Not winning the government tender you’ve worked so hard to put together can be a bitter pill to swallow. But before you drown in a sea of disappointment, make sure to request a debrief to ascertain just how well your proposal went down. There’s much insight to be gained if you ask the right questions. Try these on for size.
How did you stack up?
Find out how your submission fared in terms of providing the ideal solutions to answer the terms of the contract. What did the competition have that yours didn’t?
Was it all about price?
If your price had been the same as the winning bid, would your tender have been seen to represent good value? If not, why not?
Ease of assessment.
So many questions and mandatory requirements can make tendering a bit of a nightmare, so make sure to check if the way you put together your submission responses made it easy for the panel to navigate and score it appropriately.
Were you compliant?
If there’s one thing that will get your bid disqualified PDQ it’s non-compliance. All that effort down the drain because you didn’t stick to the page limit or font size. Perhaps you confused ‘mandatory’ with ‘if you feel like it’? Whatever it was, find out so you can avoid making the same mistake in future.

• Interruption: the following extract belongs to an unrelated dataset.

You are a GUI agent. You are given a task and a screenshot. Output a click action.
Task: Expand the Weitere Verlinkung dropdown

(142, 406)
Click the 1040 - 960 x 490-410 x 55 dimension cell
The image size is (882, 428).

Could you have substantiated your claims more effectively? Did you waffle or use content that wasn’t relevant? Check to see how clearly your case came across.

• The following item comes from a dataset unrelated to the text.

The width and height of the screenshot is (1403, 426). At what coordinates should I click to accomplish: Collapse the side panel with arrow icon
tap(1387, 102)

How well you presented your submission is important. Was yours on par with others or was it below the expected standard?
Tone and language.
Writing style is important because there’s no guarantee everyone on the judging panel will be an expert in your field. Your submission needs to be pitched correctly for the target audience. Was your response perhaps too casual? Or simply too technical to understand?
Any other feedback? Recommendations to improve your chances or make your bid stand out from the competition can truly beneficial, so make sure to ask if there are any further suggestions.